Segment Start: The data

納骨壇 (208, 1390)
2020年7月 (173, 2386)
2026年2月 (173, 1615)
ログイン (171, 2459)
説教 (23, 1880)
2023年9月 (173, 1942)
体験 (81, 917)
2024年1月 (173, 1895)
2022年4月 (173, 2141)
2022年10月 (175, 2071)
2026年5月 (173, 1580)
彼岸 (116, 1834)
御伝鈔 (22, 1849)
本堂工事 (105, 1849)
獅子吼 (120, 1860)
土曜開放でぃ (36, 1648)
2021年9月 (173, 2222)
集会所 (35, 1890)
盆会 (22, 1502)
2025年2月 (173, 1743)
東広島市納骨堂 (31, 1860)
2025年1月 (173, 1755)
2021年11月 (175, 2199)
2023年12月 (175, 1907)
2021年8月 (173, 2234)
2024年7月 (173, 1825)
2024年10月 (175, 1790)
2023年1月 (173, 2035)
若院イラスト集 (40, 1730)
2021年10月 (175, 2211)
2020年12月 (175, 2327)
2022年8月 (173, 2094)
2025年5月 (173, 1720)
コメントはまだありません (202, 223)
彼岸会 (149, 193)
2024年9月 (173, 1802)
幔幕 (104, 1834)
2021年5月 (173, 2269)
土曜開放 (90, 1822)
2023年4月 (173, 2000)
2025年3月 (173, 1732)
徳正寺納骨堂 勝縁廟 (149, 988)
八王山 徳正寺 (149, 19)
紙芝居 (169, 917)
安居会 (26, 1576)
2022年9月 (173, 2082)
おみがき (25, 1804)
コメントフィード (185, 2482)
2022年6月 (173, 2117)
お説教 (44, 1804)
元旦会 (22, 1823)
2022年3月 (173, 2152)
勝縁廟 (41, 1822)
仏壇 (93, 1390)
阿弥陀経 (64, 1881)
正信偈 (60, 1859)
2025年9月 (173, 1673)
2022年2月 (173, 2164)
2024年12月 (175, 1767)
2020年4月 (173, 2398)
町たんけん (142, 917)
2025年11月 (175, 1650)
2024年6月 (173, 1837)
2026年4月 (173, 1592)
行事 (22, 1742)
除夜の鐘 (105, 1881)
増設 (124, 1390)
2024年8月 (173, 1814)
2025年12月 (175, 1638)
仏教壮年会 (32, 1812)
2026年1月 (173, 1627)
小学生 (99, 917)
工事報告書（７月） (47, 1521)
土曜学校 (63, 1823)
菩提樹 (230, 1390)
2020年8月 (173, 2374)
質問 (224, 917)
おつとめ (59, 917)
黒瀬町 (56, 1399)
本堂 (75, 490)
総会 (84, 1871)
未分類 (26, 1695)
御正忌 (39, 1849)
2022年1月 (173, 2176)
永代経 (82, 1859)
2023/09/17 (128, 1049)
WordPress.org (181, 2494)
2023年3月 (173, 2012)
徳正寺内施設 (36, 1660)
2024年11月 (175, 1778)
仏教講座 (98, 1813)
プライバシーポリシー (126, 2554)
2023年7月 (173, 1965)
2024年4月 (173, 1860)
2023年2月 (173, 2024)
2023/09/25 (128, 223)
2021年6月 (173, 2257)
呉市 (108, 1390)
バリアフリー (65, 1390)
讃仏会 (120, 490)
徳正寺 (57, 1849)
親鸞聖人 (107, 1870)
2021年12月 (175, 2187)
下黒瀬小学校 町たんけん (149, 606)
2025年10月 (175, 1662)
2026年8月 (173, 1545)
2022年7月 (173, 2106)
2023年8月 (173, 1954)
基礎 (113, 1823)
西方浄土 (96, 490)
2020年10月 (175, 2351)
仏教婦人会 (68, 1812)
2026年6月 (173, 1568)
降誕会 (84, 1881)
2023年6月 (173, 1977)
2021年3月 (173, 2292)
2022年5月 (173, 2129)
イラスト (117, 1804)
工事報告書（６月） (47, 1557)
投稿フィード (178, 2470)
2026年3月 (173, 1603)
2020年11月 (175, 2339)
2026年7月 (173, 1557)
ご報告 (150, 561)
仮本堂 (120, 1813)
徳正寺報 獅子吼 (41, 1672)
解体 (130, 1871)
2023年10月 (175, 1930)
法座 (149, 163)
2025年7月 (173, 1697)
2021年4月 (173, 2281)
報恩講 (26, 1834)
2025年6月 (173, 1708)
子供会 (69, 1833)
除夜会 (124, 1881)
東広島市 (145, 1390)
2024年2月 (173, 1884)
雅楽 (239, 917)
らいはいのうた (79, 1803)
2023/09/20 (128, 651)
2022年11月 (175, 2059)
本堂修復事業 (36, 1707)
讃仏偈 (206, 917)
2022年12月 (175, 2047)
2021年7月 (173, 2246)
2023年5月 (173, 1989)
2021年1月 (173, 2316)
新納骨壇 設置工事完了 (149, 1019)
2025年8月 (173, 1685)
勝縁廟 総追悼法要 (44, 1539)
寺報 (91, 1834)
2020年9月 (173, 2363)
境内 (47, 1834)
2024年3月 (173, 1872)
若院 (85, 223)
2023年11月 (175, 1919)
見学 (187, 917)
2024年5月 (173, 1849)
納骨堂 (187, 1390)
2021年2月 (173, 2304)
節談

Segment End: The data

→ Problem:
Restate each of the records exactly, leaving nothing out.

→ Written response:
納骨壇 (208, 1390)
2020年7月 (173, 2386)
2026年2月 (173, 1615)
ログイン (171, 2459)
説教 (23, 1880)
2023年9月 (173, 1942)
体験 (81, 917)
2024年1月 (173, 1895)
2022年4月 (173, 2141)
2022年10月 (175, 2071)
2026年5月 (173, 1580)
彼岸 (116, 1834)
御伝鈔 (22, 1849)
本堂工事 (105, 1849)
獅子吼 (120, 1860)
土曜開放でぃ (36, 1648)
2021年9月 (173, 2222)
集会所 (35, 1890)
盆会 (22, 1502)
2025年2月 (173, 1743)
東広島市納骨堂 (31, 1860)
2025年1月 (173, 1755)
2021年11月 (175, 2199)
2023年12月 (175, 1907)
2021年8月 (173, 2234)
2024年7月 (173, 1825)
2024年10月 (175, 1790)
2023年1月 (173, 2035)
若院イラスト集 (40, 1730)
2021年10月 (175, 2211)
2020年12月 (175, 2327)
2022年8月 (173, 2094)
2025年5月 (173, 1720)
コメントはまだありません (202, 223)
彼岸会 (149, 193)
2024年9月 (173, 1802)
幔幕 (104, 1834)
2021年5月 (173, 2269)
土曜開放 (90, 1822)
2023年4月 (173, 2000)
2025年3月 (173, 1732)
徳正寺納骨堂 勝縁廟 (149, 988)
八王山 徳正寺 (149, 19)
紙芝居 (169, 917)
安居会 (26, 1576)
2022年9月 (173, 2082)
おみがき (25, 1804)
コメントフィード (185, 2482)
2022年6月 (173, 2117)
お説教 (44, 1804)
元旦会 (22, 1823)
2022年3月 (173, 2152)
勝縁廟 (41, 1822)
仏壇 (93, 1390)
阿弥陀経 (64, 1881)
正信偈 (60, 1859)
2025年9月 (173, 1673)
2022年2月 (173, 2164)
2024年12月 (175, 1767)
2020年4月 (173, 2398)
町たんけん (142, 917)
2025年11月 (175, 1650)
2024年6月 (173, 1837)
2026年4月 (173, 1592)
行事 (22, 1742)
除夜の鐘 (105, 1881)
増設 (124, 1390)
2024年8月 (173, 1814)
2025年12月 (175, 1638)
仏教壮年会 (32, 1812)
2026年1月 (173, 1627)
小学生 (99, 917)
工事報告書（７月） (47, 1521)
土曜学校 (63, 1823)
菩提樹 (230, 1390)
2020年8月 (173, 2374)
質問 (224, 917)
おつとめ (59, 917)
黒瀬町 (56, 1399)
本堂 (75, 490)
総会 (84, 1871)
未分類 (26, 1695)
御正忌 (39, 1849)
2022年1月 (173, 2176)
永代経 (82, 1859)
2023/09/17 (128, 1049)
WordPress.org (181, 2494)
2023年3月 (173, 2012)
徳正寺内施設 (36, 1660)
2024年11月 (175, 1778)
仏教講座 (98, 1813)
プライバシーポリシー (126, 2554)
2023年7月 (173, 1965)
2024年4月 (173, 1860)
2023年2月 (173, 2024)
2023/09/25 (128, 223)
2021年6月 (173, 2257)
呉市 (108, 1390)
バリアフリー (65, 1390)
讃仏会 (120, 490)
徳正寺 (57, 1849)
親鸞聖人 (107, 1870)
2021年12月 (175, 2187)
下黒瀬小学校 町たんけん (149, 606)
2025年10月 (175, 1662)
2026年8月 (173, 1545)
2022年7月 (173, 2106)
2023年8月 (173, 1954)
基礎 (113, 1823)
西方浄土 (96, 490)
2020年10月 (175, 2351)
仏教婦人会 (68, 1812)
2026年6月 (173, 1568)
降誕会 (84, 1881)
2023年6月 (173, 1977)
2021年3月 (173, 2292)
2022年5月 (173, 2129)
イラスト (117, 1804)
工事報告書（６月） (47, 1557)
投稿フィード (178, 2470)
2026年3月 (173, 1603)
2020年11月 (175, 2339)
2026年7月 (173, 1557)
ご報告 (150, 561)
仮本堂 (120, 1813)
徳正寺報 獅子吼 (41, 1672)
解体 (130, 1871)
2023年10月 (175, 1930)
法座 (149, 163)
2025年7月 (173, 1697)
2021年4月 (173, 2281)
報恩講 (26, 1834)
2025年6月 (173, 1708)
子供会 (69, 1833)
除夜会 (124, 1881)
東広島市 (145, 1390)
2024年2月 (173, 1884)
雅楽 (239, 917)
らいはいのうた (79, 1803)
2023/09/20 (128, 651)
2022年11月 (175, 2059)
本堂修復事業 (36, 1707)
讃仏偈 (206, 917)
2022年12月 (175, 2047)
2021年7月 (173, 2246)
2023年5月 (173, 1989)
2021年1月 (173, 2316)
新納骨壇 設置工事完了 (149, 1019)
2025年8月 (173, 1685)
勝縁廟 総追悼法要 (44, 1539)
寺報 (91, 1834)
2020年9月 (173, 2363)
境内 (47, 1834)
2024年3月 (173, 1872)
若院 (85, 223)
2023年11月 (175, 1919)
見学 (187, 917)
2024年5月 (173, 1849)
納骨堂 (187, 1390)
2021年2月 (173, 2304)
節談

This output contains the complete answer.